> _Selected passage_

..............................

Data Extraction using AI v/s Traditional template based data extraction
04 Mar 2019 Ashutosh Saitwal
data extraction using AI

Most of the mid to large enterprises globally have an average of 500+ suppliers who periodically send invoices every month for providing goods and services to these businesses. For reconciliation and payment management, these enterprises have to read these invoices manually, extract information (like invoice date, invoice number, due date, amount, tax amount, supplier name, PO reference), validate that information against the data in ERP and then enter the invoice in ERP.

Sounds tedious? Imagine doing the same for hundreds of invoices daily.

Most of this data processing in organizations today is manual. The biggest challenge in this scenario is that every supplier has a different invoice layout, format, and field naming conventions or text. The placement of each field and invoice layout differs from supplier to supplier. Even if the layouts are similar, the text could be different. Due to these completely non-standard invoices, automated data extraction is challenging and cumbersome.

Often all these invoices aren’t  structured according to any one specific invoice template and don’t conform to the set of layout rules. This increases the uncertainty of how the system will respond to data which isn’t aligned to the desired template.

..............................

Rows on where the targets appear:
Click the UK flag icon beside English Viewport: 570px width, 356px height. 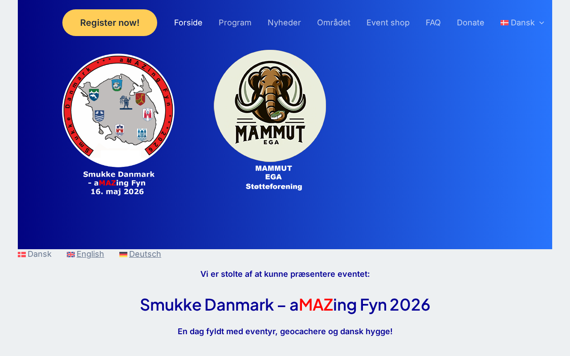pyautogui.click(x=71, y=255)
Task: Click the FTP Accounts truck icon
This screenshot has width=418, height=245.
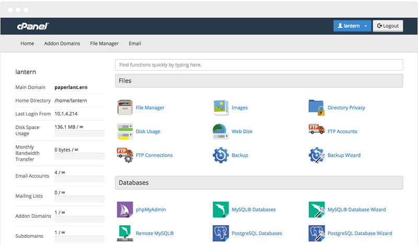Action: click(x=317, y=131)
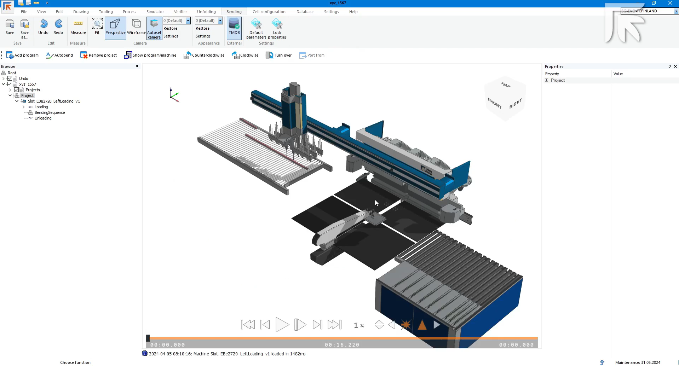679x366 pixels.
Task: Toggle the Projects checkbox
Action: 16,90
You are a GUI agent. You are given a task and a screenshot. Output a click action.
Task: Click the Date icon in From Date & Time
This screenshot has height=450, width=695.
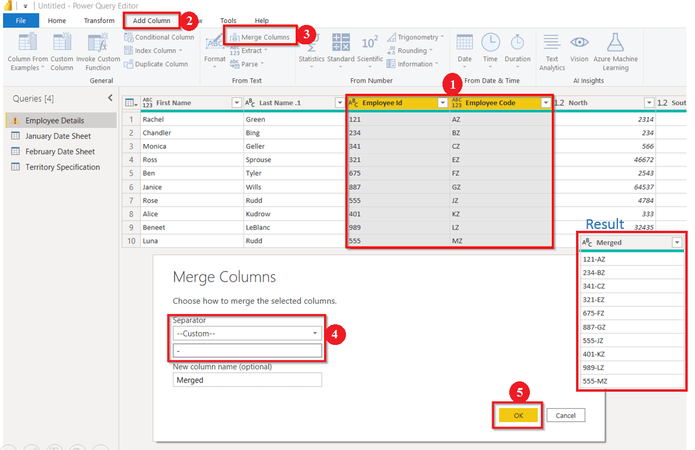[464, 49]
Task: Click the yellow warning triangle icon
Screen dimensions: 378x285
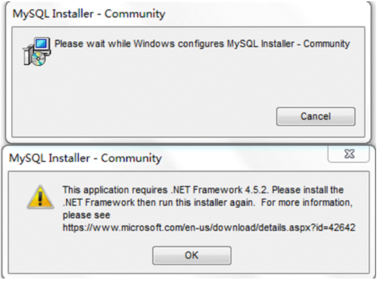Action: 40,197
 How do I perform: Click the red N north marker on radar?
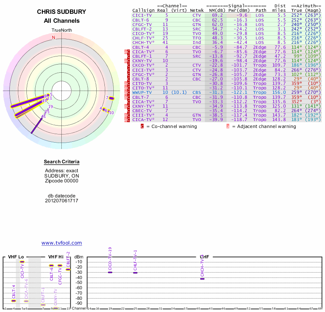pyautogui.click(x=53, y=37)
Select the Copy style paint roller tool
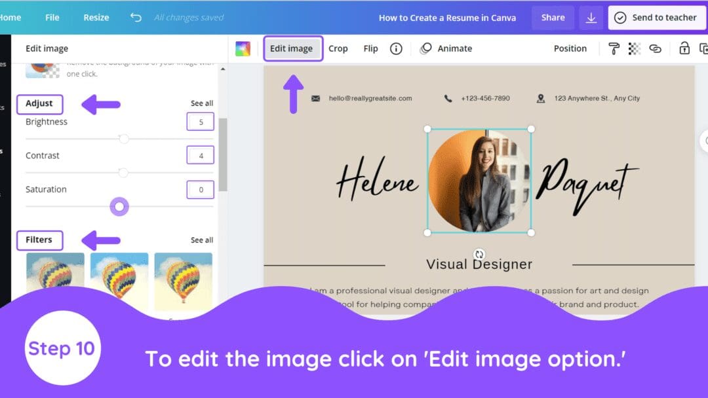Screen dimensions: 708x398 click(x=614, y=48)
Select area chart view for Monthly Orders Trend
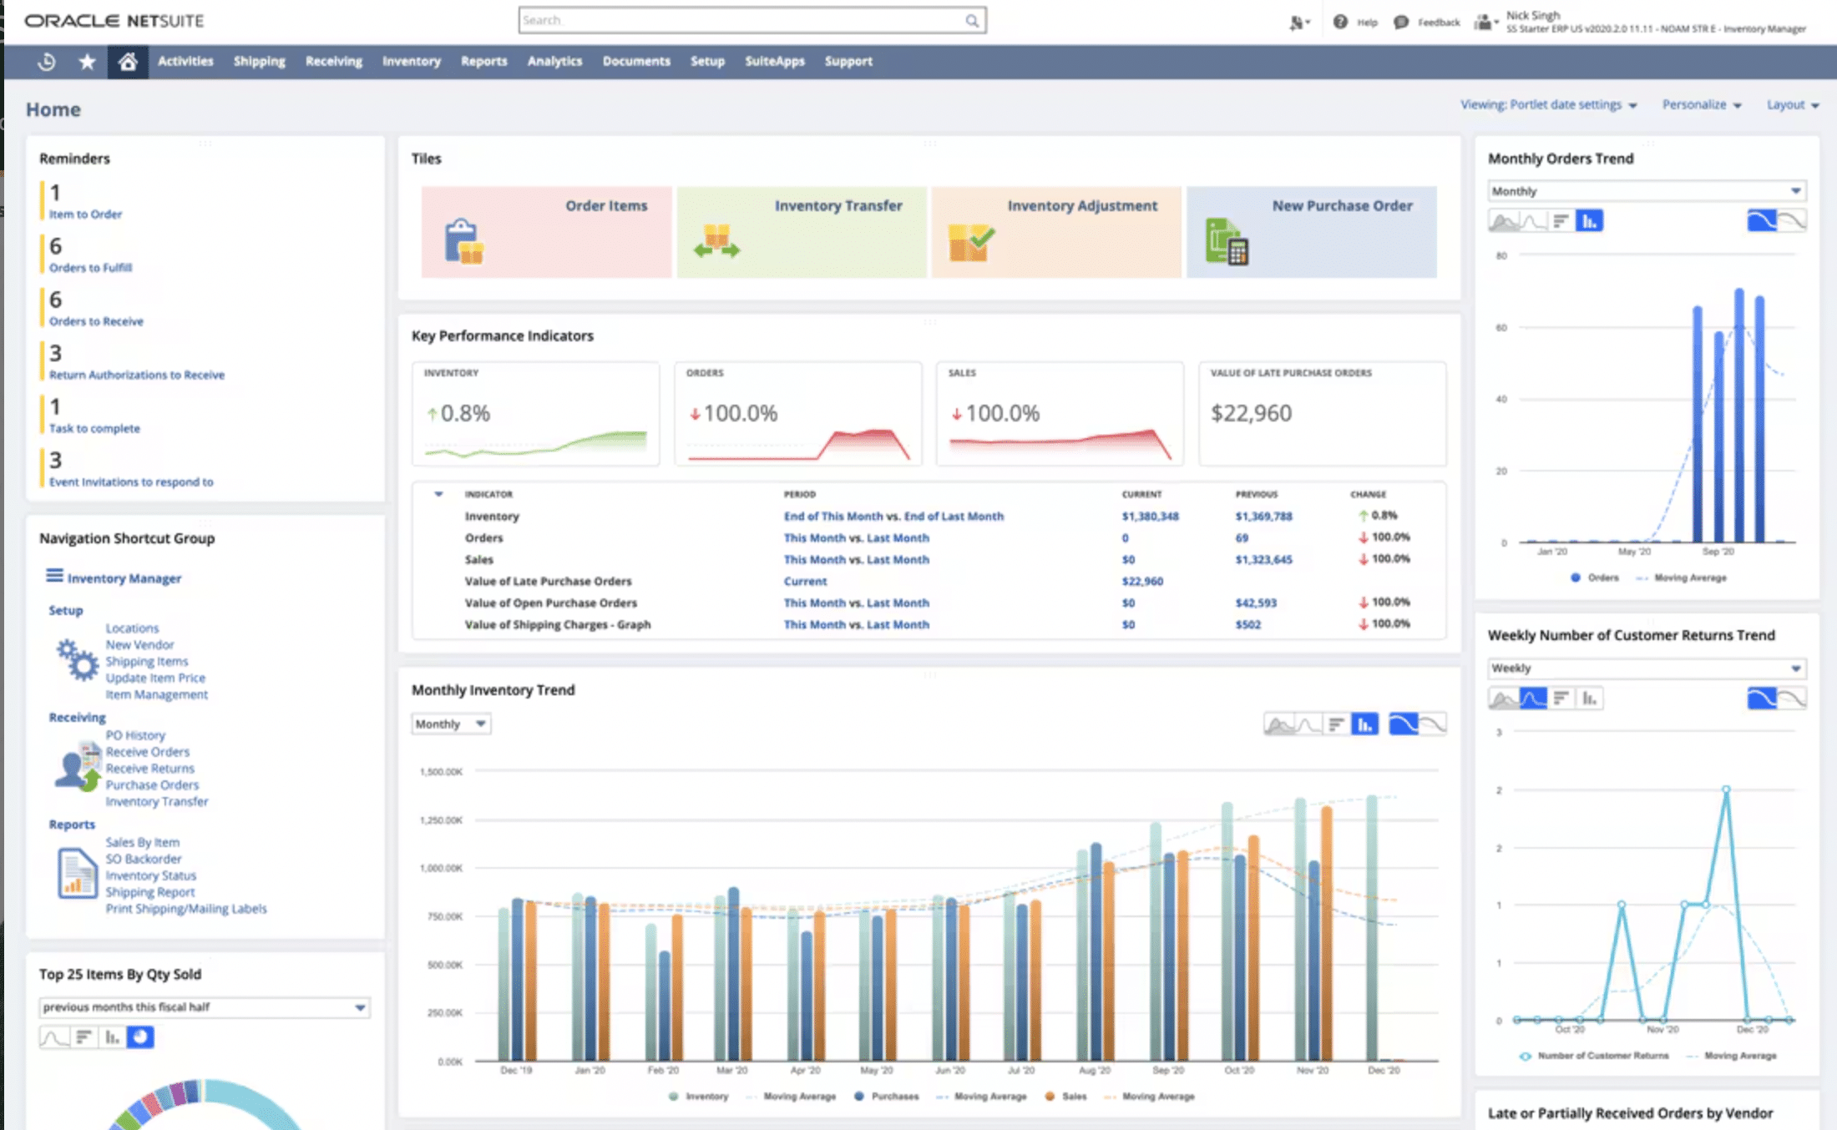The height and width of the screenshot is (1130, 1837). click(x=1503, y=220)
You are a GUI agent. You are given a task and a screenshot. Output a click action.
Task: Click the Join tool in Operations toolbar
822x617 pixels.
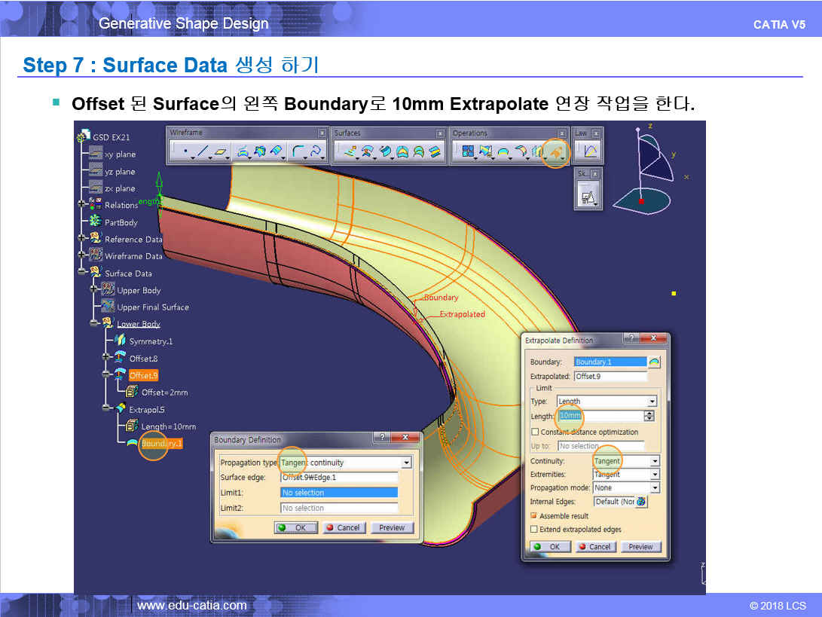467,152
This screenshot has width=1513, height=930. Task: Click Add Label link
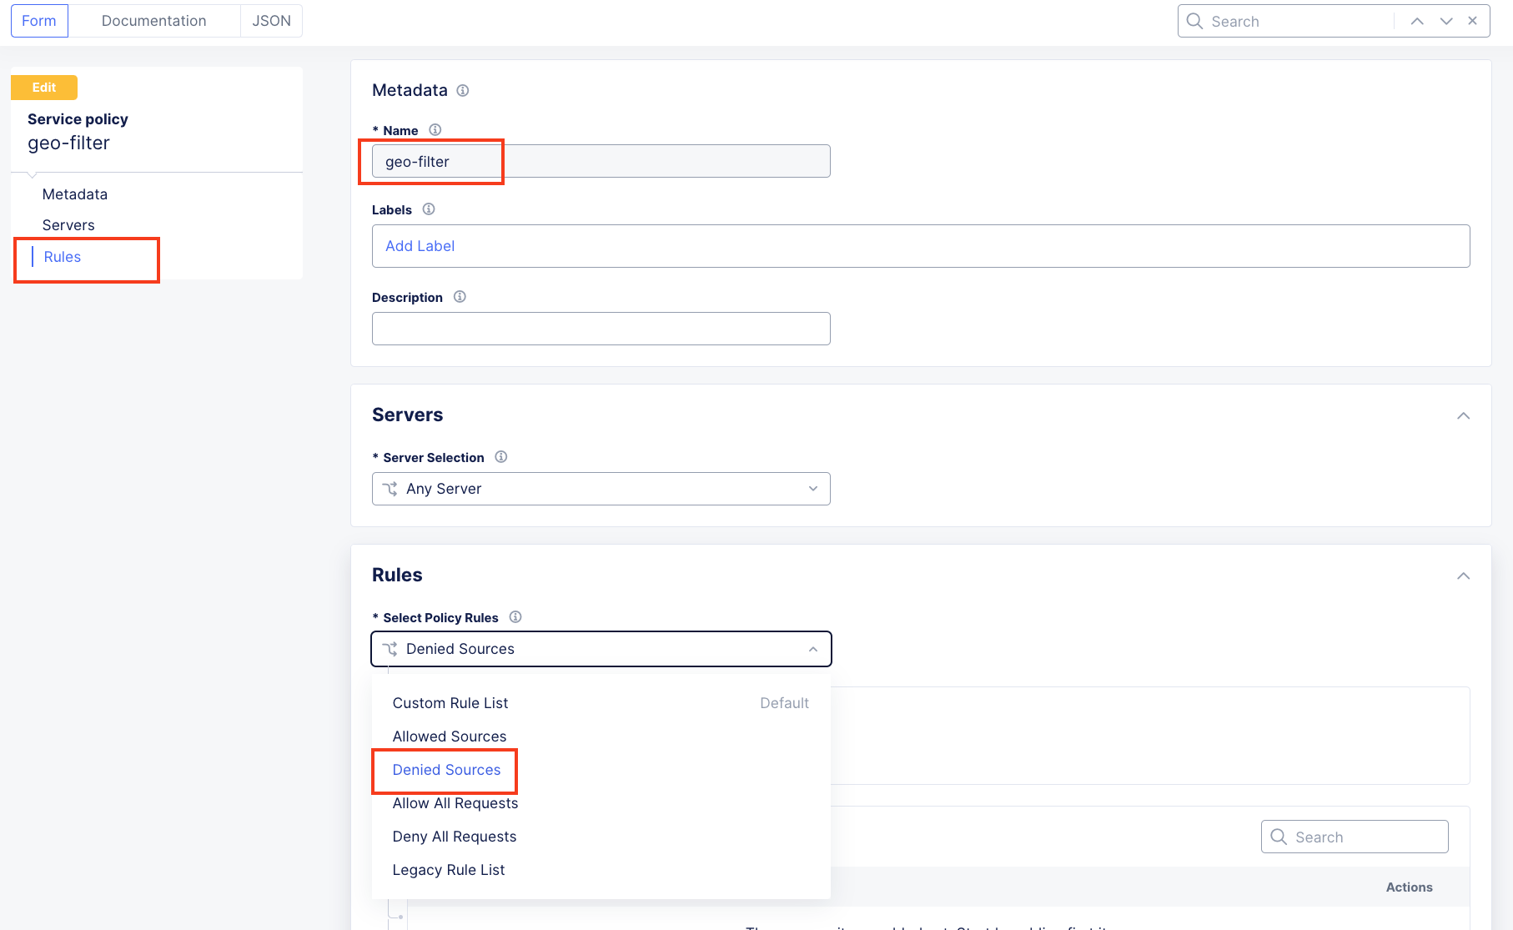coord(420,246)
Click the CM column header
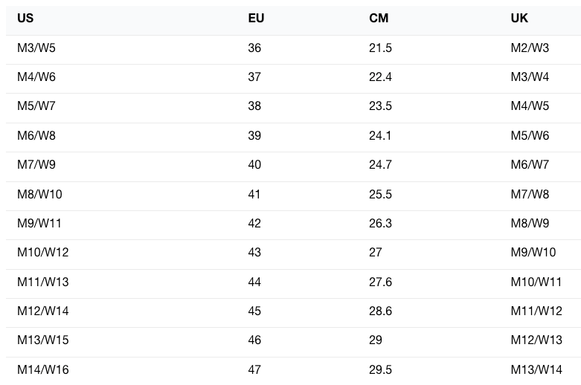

..............................

> _Task set_
[A] Please list every invoice field that the article on AI data extraction names as information enterprises extract from invoices.
[B] Repeat the passage of the article on AI data extraction word for word from "Most of this" to "challenging and cumbersome.".

> _Per-task outputs_
[A] invoice date, invoice number, due date, amount, tax amount, supplier name, PO reference

[B]
Most of this data processing in organizations today is manual. The biggest challenge in this scenario is that every supplier has a different invoice layout, format, and field naming conventions or text. The placement of each field and invoice layout differs from supplier to supplier. Even if the layouts are similar, the text could be different. Due to these completely non-standard invoices, automated data extraction is challenging and cumbersome.